- [Provided information]
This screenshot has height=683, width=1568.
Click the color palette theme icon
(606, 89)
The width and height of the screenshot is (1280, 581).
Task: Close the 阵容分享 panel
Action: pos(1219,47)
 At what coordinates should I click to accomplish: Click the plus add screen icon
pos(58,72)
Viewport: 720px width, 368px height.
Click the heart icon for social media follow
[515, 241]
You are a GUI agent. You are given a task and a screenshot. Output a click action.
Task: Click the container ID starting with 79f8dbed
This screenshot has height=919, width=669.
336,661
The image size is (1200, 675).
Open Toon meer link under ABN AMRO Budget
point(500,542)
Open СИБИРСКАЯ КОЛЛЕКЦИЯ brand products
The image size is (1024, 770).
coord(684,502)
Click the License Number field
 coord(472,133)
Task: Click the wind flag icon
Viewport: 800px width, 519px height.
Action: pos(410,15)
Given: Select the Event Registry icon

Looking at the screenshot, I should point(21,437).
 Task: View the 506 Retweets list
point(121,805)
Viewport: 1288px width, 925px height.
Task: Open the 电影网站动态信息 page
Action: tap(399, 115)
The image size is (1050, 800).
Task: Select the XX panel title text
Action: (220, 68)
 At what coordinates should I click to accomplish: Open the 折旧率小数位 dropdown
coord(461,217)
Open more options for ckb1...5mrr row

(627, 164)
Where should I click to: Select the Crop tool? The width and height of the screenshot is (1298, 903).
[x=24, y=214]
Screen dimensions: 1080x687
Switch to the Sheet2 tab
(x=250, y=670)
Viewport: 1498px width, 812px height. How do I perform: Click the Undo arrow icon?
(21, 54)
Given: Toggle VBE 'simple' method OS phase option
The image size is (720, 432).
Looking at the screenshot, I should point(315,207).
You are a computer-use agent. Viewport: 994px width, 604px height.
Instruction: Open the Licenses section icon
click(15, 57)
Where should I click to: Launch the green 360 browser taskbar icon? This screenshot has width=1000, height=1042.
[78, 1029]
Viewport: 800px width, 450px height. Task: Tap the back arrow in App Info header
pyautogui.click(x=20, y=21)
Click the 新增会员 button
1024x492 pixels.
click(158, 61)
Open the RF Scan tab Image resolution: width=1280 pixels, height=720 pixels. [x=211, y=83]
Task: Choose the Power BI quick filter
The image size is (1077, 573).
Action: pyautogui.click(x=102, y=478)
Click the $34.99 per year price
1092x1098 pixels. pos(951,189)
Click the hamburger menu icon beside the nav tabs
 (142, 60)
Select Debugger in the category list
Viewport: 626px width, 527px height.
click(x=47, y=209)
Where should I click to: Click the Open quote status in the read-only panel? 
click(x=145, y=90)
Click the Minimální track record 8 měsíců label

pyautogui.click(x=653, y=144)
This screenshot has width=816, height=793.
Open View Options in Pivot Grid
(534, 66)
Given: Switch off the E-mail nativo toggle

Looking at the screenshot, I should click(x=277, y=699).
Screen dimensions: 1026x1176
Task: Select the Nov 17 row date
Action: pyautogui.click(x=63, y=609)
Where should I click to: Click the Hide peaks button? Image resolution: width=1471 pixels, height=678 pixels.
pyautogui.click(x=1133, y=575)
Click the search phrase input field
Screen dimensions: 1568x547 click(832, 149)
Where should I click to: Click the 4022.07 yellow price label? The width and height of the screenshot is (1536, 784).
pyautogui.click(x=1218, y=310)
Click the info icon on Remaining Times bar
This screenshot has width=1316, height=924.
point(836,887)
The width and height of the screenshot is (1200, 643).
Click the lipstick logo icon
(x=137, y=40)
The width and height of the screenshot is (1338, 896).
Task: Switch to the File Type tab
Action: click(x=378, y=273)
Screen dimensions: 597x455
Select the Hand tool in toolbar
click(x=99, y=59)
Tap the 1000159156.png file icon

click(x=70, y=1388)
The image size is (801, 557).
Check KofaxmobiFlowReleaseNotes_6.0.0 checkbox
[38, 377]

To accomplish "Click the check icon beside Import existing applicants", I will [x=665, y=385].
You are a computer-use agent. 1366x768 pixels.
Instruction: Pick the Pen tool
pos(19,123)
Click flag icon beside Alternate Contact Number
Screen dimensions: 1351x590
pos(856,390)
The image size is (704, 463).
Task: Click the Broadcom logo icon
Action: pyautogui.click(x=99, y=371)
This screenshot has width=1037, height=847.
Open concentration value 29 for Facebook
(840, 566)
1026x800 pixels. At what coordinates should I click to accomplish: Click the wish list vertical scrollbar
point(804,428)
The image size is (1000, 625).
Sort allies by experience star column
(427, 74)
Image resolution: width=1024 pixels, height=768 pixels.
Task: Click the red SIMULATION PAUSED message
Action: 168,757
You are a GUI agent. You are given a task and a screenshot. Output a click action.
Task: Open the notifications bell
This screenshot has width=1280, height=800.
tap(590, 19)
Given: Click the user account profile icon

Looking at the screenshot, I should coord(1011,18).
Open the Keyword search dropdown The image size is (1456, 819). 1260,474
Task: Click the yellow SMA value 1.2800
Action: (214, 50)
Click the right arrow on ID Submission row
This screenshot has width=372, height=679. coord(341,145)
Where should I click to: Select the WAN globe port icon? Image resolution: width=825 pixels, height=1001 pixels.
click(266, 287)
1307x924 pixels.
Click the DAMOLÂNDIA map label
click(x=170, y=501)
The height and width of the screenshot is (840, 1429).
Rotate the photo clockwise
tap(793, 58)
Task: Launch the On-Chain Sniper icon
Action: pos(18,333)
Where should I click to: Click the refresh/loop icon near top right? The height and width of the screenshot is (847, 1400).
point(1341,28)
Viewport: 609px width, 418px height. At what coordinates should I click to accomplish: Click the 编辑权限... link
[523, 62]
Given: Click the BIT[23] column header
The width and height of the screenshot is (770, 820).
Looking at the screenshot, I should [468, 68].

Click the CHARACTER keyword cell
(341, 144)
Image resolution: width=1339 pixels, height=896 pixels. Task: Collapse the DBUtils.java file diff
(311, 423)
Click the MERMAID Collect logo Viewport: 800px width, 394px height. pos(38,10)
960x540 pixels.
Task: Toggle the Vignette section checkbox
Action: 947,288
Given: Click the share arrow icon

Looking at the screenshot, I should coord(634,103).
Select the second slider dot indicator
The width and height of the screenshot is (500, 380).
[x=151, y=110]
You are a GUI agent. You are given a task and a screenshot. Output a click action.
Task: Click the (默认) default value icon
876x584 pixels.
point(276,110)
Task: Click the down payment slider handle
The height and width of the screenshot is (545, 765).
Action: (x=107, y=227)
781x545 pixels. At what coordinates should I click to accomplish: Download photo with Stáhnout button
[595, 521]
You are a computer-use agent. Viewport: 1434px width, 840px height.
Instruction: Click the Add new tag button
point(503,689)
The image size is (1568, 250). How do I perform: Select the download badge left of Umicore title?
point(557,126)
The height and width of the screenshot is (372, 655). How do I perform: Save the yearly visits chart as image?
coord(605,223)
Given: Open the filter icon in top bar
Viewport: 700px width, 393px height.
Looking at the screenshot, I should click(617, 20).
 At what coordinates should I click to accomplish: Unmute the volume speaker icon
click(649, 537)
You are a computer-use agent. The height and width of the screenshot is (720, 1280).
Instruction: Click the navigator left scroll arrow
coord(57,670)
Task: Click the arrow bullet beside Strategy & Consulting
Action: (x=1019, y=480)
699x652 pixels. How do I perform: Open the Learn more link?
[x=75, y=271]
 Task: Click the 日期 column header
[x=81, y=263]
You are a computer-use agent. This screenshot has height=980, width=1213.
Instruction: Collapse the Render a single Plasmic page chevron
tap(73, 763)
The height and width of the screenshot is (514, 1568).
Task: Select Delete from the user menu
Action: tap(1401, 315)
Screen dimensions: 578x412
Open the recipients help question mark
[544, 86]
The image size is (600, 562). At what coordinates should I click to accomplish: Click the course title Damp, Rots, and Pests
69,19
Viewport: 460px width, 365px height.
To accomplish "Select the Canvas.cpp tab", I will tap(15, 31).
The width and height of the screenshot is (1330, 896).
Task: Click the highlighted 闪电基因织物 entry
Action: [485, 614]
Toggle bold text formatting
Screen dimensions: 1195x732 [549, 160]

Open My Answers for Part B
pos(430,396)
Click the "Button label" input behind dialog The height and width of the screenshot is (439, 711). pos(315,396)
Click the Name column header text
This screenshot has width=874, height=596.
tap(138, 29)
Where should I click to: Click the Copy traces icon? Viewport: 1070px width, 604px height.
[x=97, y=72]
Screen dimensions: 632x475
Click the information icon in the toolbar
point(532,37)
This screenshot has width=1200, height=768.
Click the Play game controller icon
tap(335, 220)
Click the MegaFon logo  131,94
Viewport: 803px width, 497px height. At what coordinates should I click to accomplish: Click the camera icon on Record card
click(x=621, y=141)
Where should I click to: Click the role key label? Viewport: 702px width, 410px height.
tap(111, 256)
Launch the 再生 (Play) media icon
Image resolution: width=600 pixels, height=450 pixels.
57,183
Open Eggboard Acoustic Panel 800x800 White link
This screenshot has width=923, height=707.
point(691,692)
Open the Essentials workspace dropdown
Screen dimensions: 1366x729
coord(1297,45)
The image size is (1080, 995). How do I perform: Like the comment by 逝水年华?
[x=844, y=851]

- [What is being asked]
List every line in the records above that contains the word "flag", copying each line in full.

- [Full answer]
Task: Click the wind flag icon
Click flag icon beside Alternate Contact Number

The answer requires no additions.